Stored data
=====
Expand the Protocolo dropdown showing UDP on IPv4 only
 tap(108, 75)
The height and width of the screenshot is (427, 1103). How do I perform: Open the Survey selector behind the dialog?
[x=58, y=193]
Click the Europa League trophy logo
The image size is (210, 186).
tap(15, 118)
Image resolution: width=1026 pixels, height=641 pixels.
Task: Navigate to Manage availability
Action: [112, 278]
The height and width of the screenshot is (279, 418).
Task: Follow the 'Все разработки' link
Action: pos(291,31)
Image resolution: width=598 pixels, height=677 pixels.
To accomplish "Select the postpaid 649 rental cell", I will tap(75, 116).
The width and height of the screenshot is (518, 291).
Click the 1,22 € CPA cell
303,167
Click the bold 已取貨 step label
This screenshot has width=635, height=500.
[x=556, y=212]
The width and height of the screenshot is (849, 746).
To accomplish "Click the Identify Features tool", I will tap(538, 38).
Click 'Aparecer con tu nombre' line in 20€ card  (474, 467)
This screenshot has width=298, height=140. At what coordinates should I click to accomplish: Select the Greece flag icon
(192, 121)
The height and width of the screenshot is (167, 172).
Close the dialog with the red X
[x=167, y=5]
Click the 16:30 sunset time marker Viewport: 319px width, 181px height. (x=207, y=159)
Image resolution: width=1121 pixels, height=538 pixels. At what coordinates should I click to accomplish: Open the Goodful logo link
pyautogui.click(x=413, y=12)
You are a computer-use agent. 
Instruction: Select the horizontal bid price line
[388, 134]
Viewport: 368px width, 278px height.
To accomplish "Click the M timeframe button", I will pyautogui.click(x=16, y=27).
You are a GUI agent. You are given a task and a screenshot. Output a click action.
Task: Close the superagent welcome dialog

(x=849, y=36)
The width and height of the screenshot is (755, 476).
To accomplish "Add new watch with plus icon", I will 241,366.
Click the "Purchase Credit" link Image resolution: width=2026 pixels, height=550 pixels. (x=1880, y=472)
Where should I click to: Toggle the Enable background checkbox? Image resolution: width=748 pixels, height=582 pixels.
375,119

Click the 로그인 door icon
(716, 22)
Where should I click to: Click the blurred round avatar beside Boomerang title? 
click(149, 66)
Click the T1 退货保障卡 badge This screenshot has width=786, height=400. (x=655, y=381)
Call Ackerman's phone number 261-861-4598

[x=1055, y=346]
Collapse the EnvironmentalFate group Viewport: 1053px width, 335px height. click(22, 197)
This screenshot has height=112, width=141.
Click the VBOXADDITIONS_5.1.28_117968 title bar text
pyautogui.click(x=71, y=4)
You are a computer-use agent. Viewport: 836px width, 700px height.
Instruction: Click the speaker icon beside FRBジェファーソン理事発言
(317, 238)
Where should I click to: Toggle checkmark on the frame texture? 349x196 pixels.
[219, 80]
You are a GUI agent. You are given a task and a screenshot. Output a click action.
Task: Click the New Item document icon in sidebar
=====
* WHAT TO WORK ON:
All entries are to be copied exactly as they read.

* ANSWER FOR THE TASK:
Expand the Protocolo dropdown showing UDP on IPv4 only
 tap(108, 75)
The height and width of the screenshot is (427, 1103). How do I perform: Open the Survey selector behind the dialog?
[x=58, y=193]
Click the Europa League trophy logo
The image size is (210, 186).
tap(15, 118)
Image resolution: width=1026 pixels, height=641 pixels.
Task: Navigate to Manage availability
Action: [112, 278]
The height and width of the screenshot is (279, 418).
Task: Follow the 'Все разработки' link
Action: pos(291,31)
Image resolution: width=598 pixels, height=677 pixels.
To accomplish "Select the postpaid 649 rental cell", I will tap(75, 116).
The width and height of the screenshot is (518, 291).
Click the 1,22 € CPA cell
303,167
Click the bold 已取貨 step label
This screenshot has width=635, height=500.
[x=556, y=212]
The width and height of the screenshot is (849, 746).
To accomplish "Click the Identify Features tool", I will tap(538, 38).
Click 'Aparecer con tu nombre' line in 20€ card  (474, 467)
This screenshot has width=298, height=140. At what coordinates should I click to accomplish: Select the Greece flag icon
(192, 121)
The height and width of the screenshot is (167, 172).
Close the dialog with the red X
[x=167, y=5]
Click the 16:30 sunset time marker Viewport: 319px width, 181px height. (x=207, y=159)
Image resolution: width=1121 pixels, height=538 pixels. At what coordinates should I click to accomplish: Open the Goodful logo link
pyautogui.click(x=413, y=12)
You are a computer-use agent. 
Instruction: Select the horizontal bid price line
[388, 134]
Viewport: 368px width, 278px height.
To accomplish "Click the M timeframe button", I will pyautogui.click(x=16, y=27).
You are a GUI agent. You are given a task and a screenshot. Output a click action.
Task: Close the superagent welcome dialog

(x=849, y=36)
The width and height of the screenshot is (755, 476).
To accomplish "Add new watch with plus icon", I will 241,366.
Click the "Purchase Credit" link Image resolution: width=2026 pixels, height=550 pixels. (x=1880, y=472)
Where should I click to: Toggle the Enable background checkbox? Image resolution: width=748 pixels, height=582 pixels.
375,119

Click the 로그인 door icon
(716, 22)
Where should I click to: Click the blurred round avatar beside Boomerang title? 
click(149, 66)
Click the T1 退货保障卡 badge This screenshot has width=786, height=400. (x=655, y=381)
Call Ackerman's phone number 261-861-4598

[x=1055, y=346]
Collapse the EnvironmentalFate group Viewport: 1053px width, 335px height. click(22, 197)
This screenshot has height=112, width=141.
Click the VBOXADDITIONS_5.1.28_117968 title bar text
pyautogui.click(x=71, y=4)
You are a computer-use agent. Viewport: 836px width, 700px height.
Instruction: Click the speaker icon beside FRBジェファーソン理事発言
(317, 238)
Where should I click to: Toggle checkmark on the frame texture? 349x196 pixels.
[219, 80]
You are a GUI agent. You are given a task and a screenshot. Output a click action.
Task: Click the New Item document icon in sidebar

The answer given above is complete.